GPA's reimbursement model accepts the hospital's cost numbers as reported to Medicare. In execution, it's closer to the model used by the state of Maryland than to Medicare.

The Maryland way

In Maryland, an independent commission sets hospital reimbursement levels. These are calibrated above cost, including for Maryland Medicare and Medicaid patients. The state makes these numbers available to the public, so consumers can compare prices.

Maryland's approach gives the hospitals relief from low Medicare and Medicaid reimbursements. But it does away with that "discount-from-charges" method used in negotiations between hospitals and private insurers.

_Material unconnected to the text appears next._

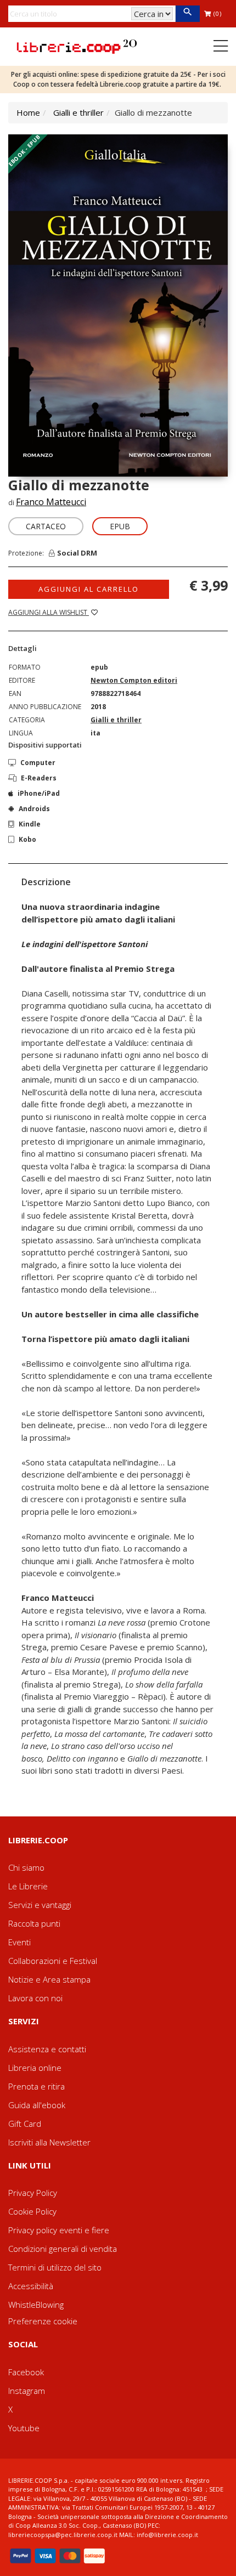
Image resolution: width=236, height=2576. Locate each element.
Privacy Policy (32, 2192)
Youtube (24, 2427)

Cost-plus isn't an ideal solution, either. It treats costs as a permanent price floor and ignores the possibility that medical technology could finally increase productivity and lower the costs of treatment.

If you have health insurance, a contrarian formula for reimbursements won't change things for you unless your insurer is willing to try it. But if you don't have insurance, arming yourself with some of the cost information at your local hospital could be important.

You can get some of this information on Medicare's HospitalCompare.hhs.gov Web site or at American Hospital Directory's site (www.ahd.com).

Drilling down to the cost of a procedure will be tougher without a subscription to a data-mining company. If you can get the information, though, you might be able to negotiate a better outcome on your hospital bill.